Work to complete: At the line containing "왕따놀이..? (39, 1138)", begin setting down the entries exactly, and stop only after the last line.
======== Data to use ========
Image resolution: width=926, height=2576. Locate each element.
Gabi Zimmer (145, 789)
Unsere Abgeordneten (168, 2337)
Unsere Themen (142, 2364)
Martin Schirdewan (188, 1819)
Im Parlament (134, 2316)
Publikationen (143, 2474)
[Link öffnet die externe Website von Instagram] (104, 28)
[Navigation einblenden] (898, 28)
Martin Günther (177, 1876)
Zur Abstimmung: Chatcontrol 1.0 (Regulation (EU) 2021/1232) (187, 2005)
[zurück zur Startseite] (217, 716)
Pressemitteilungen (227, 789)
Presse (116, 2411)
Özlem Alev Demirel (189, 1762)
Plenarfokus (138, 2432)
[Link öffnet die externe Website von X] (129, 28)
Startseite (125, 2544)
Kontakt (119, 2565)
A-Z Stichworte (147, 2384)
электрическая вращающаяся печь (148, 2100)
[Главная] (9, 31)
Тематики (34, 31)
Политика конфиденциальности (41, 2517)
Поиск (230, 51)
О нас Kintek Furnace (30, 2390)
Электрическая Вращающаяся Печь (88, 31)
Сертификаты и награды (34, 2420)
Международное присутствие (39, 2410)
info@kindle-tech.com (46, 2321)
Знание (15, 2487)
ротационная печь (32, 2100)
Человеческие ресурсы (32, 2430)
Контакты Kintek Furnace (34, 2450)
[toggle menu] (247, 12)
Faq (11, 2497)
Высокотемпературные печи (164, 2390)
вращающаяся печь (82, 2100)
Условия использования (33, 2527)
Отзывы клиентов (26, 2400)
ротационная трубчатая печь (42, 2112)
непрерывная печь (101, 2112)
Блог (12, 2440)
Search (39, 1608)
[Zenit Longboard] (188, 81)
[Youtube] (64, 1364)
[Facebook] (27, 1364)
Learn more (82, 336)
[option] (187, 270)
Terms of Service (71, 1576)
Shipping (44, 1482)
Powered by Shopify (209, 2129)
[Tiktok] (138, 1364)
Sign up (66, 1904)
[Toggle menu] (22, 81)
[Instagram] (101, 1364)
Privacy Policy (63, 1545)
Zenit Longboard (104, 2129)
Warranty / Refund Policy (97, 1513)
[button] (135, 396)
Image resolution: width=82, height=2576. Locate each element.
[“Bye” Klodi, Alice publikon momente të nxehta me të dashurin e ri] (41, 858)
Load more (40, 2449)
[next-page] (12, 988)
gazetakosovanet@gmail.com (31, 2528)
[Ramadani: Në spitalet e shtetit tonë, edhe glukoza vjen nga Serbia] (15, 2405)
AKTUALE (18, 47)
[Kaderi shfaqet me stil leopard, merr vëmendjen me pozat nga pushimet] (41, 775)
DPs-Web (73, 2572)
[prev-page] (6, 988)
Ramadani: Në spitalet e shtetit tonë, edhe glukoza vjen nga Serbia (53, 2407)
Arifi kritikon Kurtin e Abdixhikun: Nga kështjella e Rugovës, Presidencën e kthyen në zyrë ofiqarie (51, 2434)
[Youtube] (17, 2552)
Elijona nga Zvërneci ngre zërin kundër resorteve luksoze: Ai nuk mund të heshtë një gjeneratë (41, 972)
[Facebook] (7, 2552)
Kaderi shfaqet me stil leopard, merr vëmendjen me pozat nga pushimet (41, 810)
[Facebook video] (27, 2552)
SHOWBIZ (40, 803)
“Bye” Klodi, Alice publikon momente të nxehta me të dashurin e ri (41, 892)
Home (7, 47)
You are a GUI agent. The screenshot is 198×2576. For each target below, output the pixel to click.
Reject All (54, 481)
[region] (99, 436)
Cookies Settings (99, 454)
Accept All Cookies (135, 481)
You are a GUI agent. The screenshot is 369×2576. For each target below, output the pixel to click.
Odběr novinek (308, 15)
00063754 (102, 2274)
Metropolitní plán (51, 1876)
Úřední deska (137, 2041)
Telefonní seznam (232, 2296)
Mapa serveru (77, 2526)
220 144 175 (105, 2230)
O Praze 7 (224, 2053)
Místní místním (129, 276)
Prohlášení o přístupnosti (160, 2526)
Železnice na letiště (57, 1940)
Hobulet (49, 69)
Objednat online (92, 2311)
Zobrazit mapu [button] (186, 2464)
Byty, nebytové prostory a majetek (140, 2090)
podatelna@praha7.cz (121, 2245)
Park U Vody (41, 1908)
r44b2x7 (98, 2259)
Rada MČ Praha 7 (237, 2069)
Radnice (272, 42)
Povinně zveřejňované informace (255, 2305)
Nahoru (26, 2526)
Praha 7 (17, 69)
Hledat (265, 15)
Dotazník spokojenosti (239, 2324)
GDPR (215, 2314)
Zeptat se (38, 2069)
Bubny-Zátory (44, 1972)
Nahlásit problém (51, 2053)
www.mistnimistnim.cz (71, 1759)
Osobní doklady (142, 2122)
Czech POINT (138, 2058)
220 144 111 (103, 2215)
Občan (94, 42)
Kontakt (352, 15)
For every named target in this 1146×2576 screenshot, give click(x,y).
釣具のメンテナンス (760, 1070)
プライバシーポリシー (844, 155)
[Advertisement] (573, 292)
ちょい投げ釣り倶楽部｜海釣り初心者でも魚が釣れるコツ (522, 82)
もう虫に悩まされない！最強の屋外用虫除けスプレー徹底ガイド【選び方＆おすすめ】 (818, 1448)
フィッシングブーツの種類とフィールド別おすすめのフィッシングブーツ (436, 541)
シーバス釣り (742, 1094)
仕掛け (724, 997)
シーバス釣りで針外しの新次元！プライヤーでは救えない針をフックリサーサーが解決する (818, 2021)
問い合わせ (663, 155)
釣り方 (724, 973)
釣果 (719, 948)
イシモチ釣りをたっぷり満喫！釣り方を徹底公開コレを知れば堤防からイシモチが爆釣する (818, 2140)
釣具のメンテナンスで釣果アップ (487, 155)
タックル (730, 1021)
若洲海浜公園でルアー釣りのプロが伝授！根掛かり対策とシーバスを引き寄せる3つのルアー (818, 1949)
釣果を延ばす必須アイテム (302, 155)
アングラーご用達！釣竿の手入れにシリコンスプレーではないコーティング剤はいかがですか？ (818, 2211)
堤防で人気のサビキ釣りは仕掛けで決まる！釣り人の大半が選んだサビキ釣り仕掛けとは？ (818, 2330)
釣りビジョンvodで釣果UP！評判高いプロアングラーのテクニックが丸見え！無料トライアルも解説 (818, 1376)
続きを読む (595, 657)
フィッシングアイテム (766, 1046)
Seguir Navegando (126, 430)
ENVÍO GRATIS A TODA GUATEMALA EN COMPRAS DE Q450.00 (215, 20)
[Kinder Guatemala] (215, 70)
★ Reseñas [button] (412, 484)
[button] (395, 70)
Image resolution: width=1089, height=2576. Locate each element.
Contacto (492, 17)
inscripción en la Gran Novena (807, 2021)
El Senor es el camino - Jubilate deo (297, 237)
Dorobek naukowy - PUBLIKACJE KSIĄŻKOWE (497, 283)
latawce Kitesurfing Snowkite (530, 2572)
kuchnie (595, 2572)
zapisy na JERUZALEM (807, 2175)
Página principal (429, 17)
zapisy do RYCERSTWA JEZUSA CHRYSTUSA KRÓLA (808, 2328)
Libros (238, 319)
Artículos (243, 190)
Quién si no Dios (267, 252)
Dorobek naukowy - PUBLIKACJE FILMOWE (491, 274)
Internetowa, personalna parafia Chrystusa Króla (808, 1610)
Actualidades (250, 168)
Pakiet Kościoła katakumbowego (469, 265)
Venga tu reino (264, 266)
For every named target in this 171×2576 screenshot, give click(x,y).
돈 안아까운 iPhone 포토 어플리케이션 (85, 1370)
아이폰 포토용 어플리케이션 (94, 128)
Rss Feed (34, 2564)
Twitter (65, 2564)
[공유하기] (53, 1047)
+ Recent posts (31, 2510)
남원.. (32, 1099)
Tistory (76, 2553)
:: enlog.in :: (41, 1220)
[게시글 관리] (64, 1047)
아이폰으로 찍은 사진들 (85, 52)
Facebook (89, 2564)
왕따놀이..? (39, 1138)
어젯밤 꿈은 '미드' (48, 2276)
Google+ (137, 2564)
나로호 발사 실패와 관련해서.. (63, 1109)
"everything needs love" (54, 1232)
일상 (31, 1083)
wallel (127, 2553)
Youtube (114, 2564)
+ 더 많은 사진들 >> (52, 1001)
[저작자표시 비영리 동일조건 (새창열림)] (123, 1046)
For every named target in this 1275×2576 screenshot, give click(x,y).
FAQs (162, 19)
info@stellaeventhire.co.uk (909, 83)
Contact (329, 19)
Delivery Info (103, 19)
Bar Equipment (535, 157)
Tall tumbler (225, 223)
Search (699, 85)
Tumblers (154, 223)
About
========
Problem solution:
왕따놀이..? (39, 1138)
어젯밤 꿈은 '미드' (48, 2276)
Google+ (137, 2564)
나로호 발사 실패와 관련해서.. (63, 1109)
"everything needs love" (54, 1232)
일상 (31, 1083)
wallel (127, 2553)
Youtube (114, 2564)
+ 더 많은 사진들 >> (52, 1001)
[저작자표시 비영리 동일조건 (새창열림)] (123, 1046)
For every named target in this 1275×2576 screenshot, give click(x,y).
FAQs (162, 19)
info@stellaeventhire.co.uk (909, 83)
Contact (329, 19)
Delivery Info (103, 19)
Bar Equipment (535, 157)
Tall tumbler (225, 223)
Search (699, 85)
Tumblers (154, 223)
About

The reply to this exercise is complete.